[Begin]

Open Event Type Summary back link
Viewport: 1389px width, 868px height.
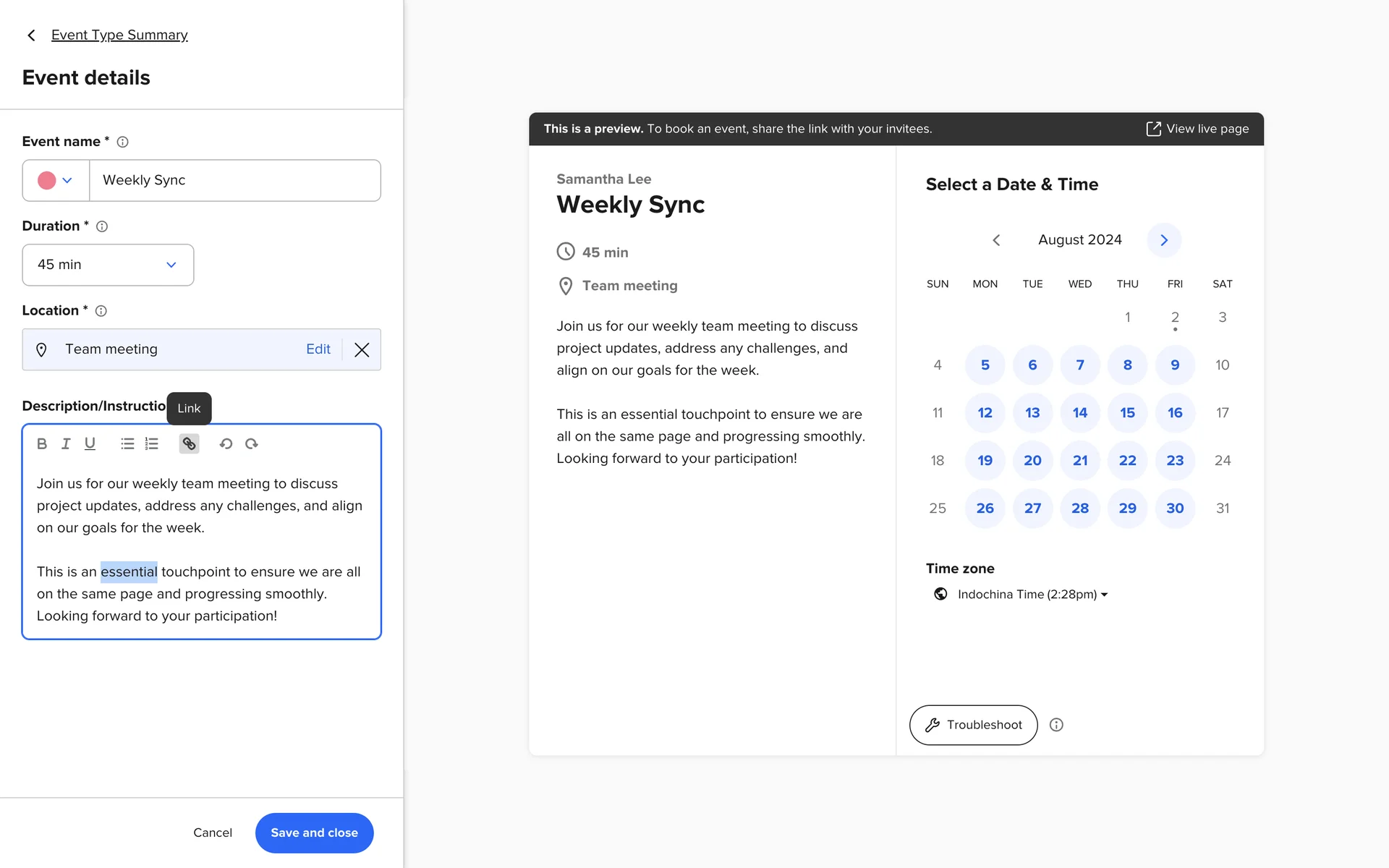click(119, 35)
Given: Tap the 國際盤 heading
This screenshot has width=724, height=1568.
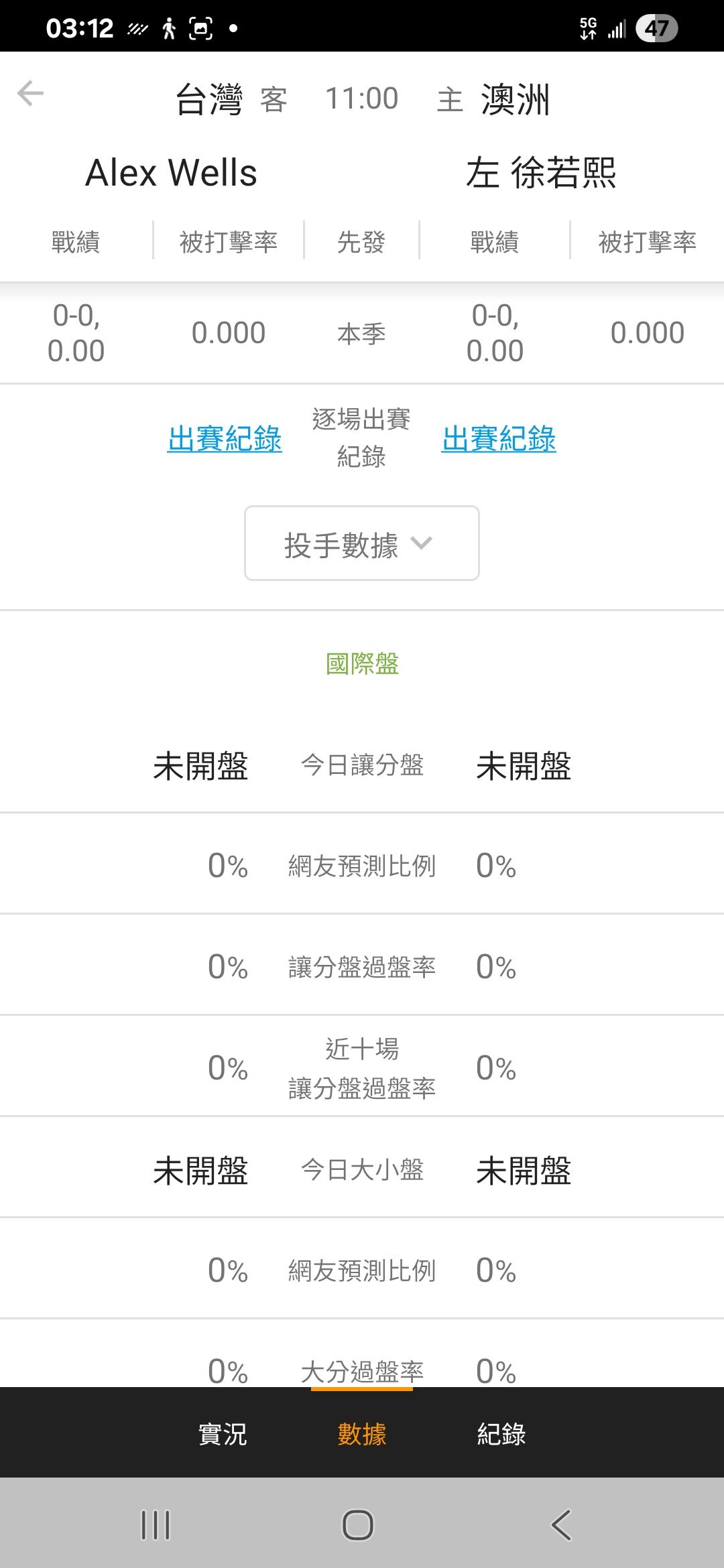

[End]

### Exercise directions
Reproduce every line of the entries above, requests included, scaling each coordinate in the answers by 2.3 and rounding to whole numbers, with halves rounded up. Leave the pictures out.

### Reply
Open Event Type Summary back link
Viewport: 1389px width, 868px height.
click(274, 81)
Given: Tap the 國際盤 heading
This screenshot has width=724, height=1568.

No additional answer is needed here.